That was one of several factors that pushed Delta's first-quarter profit up by 31%, to $730 million.
Atlanta-based Delta has been leading its closest U.S. rivals — American Airlines and United Airlines — in financial measurements such as profit margin and operational ones like on-time flights and fewer cancellations. Delta executives say it helps them win corporate travelers.
On top of that, Delta cut a revamped credit card deal with American Express that Delta says will produce $500 million in additional revenue this year and even more in the future. AmEx will pay Delta up to $7 billion a year by 2023, compared with $3.4 billion last year — a better deal for the airline than analysts were expecting.
Delta gets an increasing share of revenue, now 55%, from premium fares and non-ticket sources such as the credit card deal and a growing aircraft-maintenance operation, which might partly insulate it from an economic slowdown.
Additionally, American, United and Southwest Airlines will cancel thousands of flights through early summer because regulators grounded their Boeing 737 Max planes after deadly crashes in Indonesia and Ethiopia. Delta doesn't own any Max jets and hasn't ordered any. Its shares have gained more than the others since the second crash last month.
Those canceled flights will cut into revenue at airlines that have the Max and will inconvenience passengers, but analysts think that by reducing flights they could unintentionally push fares higher.
Investors worry that airlines are adding too many seats and creating fare wars that hurt profits.
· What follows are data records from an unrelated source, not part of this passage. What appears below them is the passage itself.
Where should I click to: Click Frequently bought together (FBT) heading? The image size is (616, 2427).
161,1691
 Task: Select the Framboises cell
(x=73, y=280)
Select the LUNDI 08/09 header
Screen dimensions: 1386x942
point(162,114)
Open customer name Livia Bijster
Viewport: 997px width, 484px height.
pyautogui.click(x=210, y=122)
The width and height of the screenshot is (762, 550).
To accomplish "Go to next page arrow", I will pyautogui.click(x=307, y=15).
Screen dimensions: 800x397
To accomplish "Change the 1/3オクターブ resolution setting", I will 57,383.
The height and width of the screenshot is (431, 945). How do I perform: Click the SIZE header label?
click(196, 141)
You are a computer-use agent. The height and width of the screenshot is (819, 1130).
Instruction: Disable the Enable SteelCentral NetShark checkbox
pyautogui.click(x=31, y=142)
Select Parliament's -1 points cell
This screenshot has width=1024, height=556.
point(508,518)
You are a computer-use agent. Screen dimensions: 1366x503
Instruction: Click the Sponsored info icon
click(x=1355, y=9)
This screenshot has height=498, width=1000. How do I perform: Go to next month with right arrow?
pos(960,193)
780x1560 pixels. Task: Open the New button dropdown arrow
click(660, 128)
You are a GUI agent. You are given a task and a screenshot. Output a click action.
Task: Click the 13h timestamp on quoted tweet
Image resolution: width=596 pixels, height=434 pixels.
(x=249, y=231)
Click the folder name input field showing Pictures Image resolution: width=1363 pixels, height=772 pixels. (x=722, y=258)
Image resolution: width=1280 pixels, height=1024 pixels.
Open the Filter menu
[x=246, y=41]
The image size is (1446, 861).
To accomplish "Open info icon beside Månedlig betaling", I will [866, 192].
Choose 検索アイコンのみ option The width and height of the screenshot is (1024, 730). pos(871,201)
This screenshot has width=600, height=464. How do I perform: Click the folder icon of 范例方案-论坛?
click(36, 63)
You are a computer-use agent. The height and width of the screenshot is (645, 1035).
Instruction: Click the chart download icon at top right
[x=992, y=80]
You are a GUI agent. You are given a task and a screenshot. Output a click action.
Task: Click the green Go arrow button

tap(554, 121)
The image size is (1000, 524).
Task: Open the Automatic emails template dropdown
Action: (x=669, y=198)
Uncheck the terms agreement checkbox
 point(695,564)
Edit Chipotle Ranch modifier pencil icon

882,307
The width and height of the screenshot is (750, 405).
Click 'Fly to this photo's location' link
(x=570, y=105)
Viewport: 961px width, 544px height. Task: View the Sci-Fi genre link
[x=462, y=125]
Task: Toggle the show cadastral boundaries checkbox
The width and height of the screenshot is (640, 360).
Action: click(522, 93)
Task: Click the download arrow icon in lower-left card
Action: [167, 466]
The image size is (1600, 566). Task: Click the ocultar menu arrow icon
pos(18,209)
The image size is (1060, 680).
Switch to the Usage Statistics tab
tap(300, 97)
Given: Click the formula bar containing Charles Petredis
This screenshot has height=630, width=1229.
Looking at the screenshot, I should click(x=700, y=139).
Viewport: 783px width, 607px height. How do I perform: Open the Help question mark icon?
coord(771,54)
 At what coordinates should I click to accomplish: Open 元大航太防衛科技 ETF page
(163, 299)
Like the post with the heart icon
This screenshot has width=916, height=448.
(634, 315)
Delta expects to increase passenger-carrying capacity by a relatively modest 4% to 5% in the second quarter, compared with a year ago.
Delta said first-quarter earnings excluding one-time items came to 96 cents per share, 6 cents better than the forecast of analysts surveyed by Zacks Investment Research.
Revenue rose 5% to $10.47 billion, beating the analysts' forecast of $10.39 billion. Costs excluding fuel dipped, while fuel expense rose 7%.
The airline forecast second-quarter earnings of $2.05 to $2.35 per share. The $2.20 midpoint is better than the $2.14 forecast of the Zacks analysts.
Delta Air Lines Inc. is the first U.S. carrier to report first-quarter results. Its shares rose 3.5% shortly after trading opened. They closed up 91 cents, or 1.6%, at $57.86.